La partenza dal porto di Augusta
La partenza delle 59 imbarcazioni italiane e spagnole è avvenuta nel pomeriggio di domenica 26 aprile dal porto di Augusta. Il primo tratto della navigazione è finalizzato al raggiungimento delle restanti imbarcazioni in Grecia e in Turchia, per approdare infine a Gaza. La terra della Striscia dovrebbe essere raggiunta entro le prime settimane di maggio per la consegna degli aiuti umanitari. L’arresto degli attivisti durante la prima spedizione di settembre da parte dell’esercito israeliano non fa però ben sperare neanche questa volta, considerando che Israele mantiene ancora il controllo sul 60% del territorio.
“Speriamo che l’energia impressa nel tessuto delle vele possa trasformarsi in vento bianco, sabbia rosa, germogli verdi e lacrime di gioia blu”, ha detto Carlo Alberto Giardina.
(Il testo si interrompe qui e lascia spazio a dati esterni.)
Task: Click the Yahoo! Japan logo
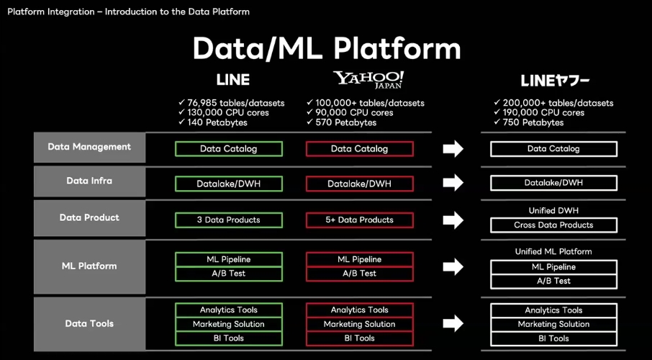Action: coord(368,79)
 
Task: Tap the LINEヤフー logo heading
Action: coord(555,81)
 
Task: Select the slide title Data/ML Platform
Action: coord(327,49)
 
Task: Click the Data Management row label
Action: coord(89,147)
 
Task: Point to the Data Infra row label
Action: coord(89,181)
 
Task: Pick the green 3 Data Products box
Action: coord(229,220)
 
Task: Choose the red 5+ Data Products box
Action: coord(360,220)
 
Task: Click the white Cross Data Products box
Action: coord(553,225)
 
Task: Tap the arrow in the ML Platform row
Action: coord(453,266)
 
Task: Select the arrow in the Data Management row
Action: coord(453,148)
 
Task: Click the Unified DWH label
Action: coord(553,210)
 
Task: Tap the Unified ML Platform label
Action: coord(553,251)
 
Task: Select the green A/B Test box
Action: coord(229,274)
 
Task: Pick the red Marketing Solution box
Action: coord(360,324)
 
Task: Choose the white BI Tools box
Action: coord(553,338)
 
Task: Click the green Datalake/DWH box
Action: coord(229,184)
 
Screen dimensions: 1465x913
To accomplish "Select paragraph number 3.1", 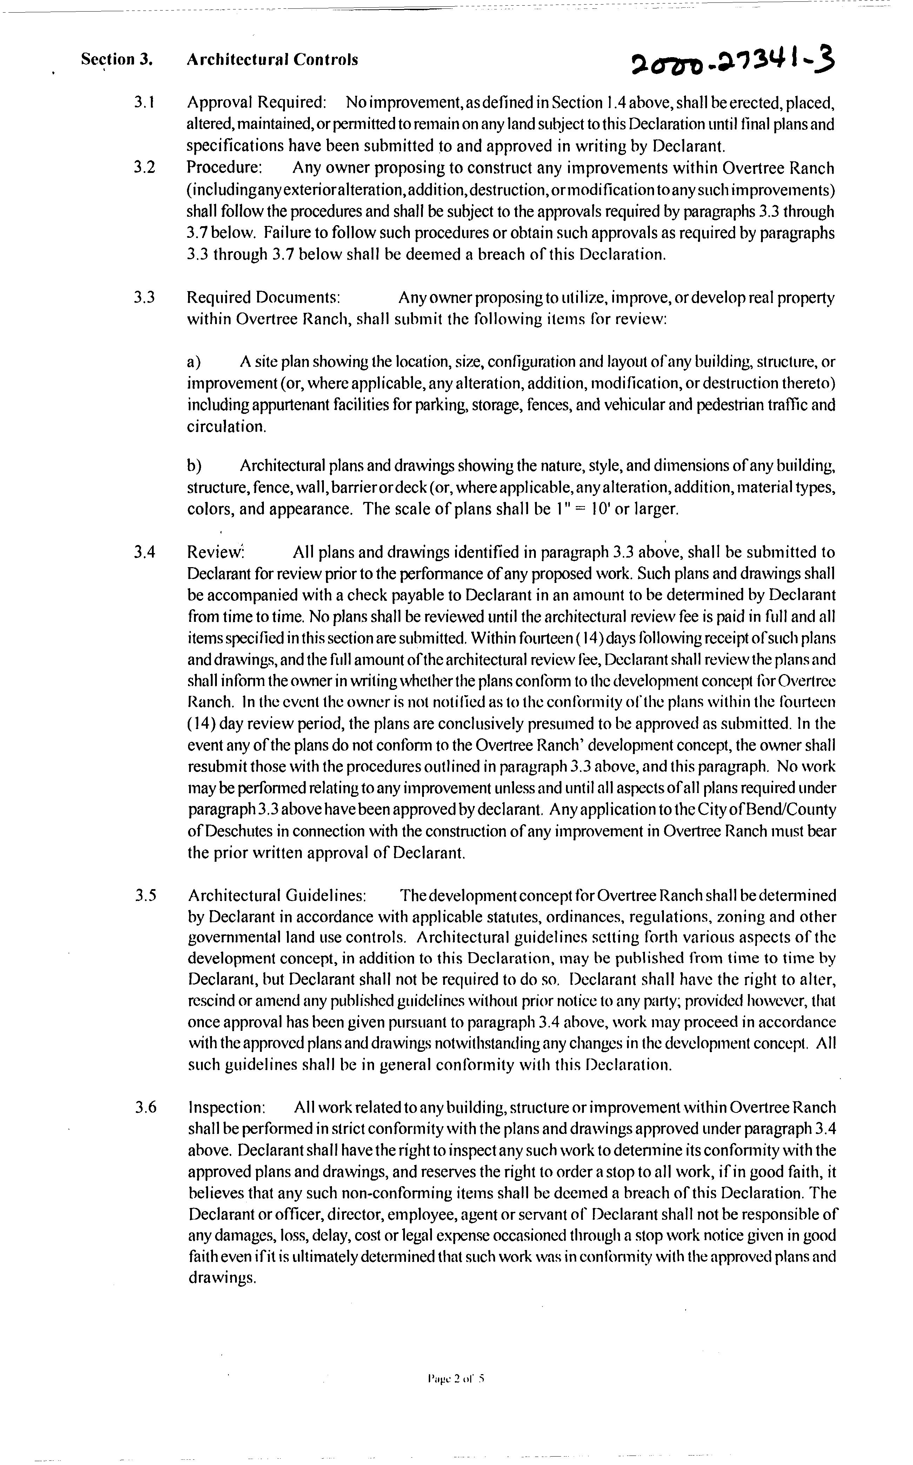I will point(145,103).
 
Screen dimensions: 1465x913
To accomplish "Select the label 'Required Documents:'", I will point(264,297).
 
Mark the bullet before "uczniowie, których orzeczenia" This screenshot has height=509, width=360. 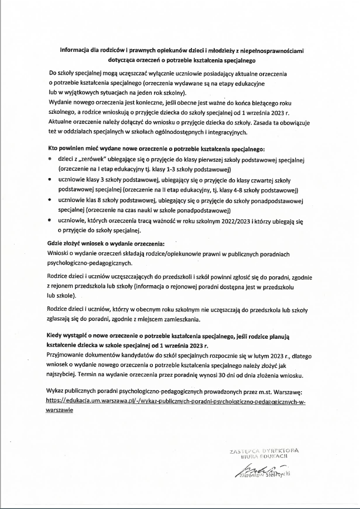pyautogui.click(x=51, y=221)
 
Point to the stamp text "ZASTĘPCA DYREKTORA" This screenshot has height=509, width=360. pyautogui.click(x=264, y=450)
Gli artisti siciliani coinvolti
Tra i 21 artisti italiani e spagnoli che sostengono l’iniziativa “Vele d’Arte” sono presenti anche molti siciliani, tra cui Igor Scalisi Palmiteri, Salvo Ligama e Andrea Sposari. In particolare il collettivo siciliano MaleTinte ha realizzato il dipinto sullo scafo della nave Andros.
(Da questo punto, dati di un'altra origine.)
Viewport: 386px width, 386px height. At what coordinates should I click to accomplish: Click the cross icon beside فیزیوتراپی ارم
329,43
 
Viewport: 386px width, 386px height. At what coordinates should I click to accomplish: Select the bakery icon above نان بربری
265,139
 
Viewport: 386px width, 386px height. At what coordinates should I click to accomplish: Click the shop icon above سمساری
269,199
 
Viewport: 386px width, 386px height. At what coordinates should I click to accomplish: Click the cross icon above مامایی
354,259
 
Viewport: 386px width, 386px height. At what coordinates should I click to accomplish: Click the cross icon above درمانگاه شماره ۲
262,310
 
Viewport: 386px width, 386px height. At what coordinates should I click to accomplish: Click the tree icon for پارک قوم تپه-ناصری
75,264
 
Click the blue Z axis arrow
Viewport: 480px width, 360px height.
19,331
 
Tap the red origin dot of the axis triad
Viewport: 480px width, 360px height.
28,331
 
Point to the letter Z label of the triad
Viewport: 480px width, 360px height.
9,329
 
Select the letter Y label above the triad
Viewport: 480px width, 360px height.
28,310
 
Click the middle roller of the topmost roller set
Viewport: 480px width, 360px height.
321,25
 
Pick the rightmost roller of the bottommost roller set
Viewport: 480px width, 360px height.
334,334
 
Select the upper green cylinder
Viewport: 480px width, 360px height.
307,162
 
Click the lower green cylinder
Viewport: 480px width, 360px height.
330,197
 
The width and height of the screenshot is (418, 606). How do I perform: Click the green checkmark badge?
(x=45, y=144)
“Con linee che, su ambo i lati, intrecciate dalla prua si liberano a seguire il verso di navigazione. Il nostro contributo a questa grande missione umanitaria. Le navi sono partite per Gaza. Il nostro pensiero, in ogni pennellata di colore, è con loro” hanno dichiarato.
Le vele come simbolo di solidarietà
A questo gruppo di artisti si sono aggiunti anche Millo, Elia Novecento, MP5, Matteo Todeschini, Alleg, Sam3, Okuda, Antonella Santonocito, Fabrizio Foti e la romana Gio Pistone, che ha dipinto i suoi “Animali Indigesti”.
I principali sostenitori del progetto hanno espresso in maniera diretta la loro posizione sulla missione verso la Palestina. “Le nostre non sono solo vele, sono ali di libertà cariche di storie, colori e speranza. Prendiamo il largo portando con noi il grido di un popolo che non si arrende, trasformando le vele in un manifesto itinerante di solidarietà”.

Anche l’artista valenciano Escif, Lydia Giordano e Glenda Costa, che insieme hanno dipinto su entrambi i lati della vela una “radice-polmone che fiorisce di impronte di corpi”, hanno dichiarato il loro sostegno alla causa. Le vele dipinte vogliono trasformare la navigazione in un simbolo visibile di sostegno internazionale alla causa palestinese, coinvolgendo attivisti, artisti, medici e chiunque voglia contribuire.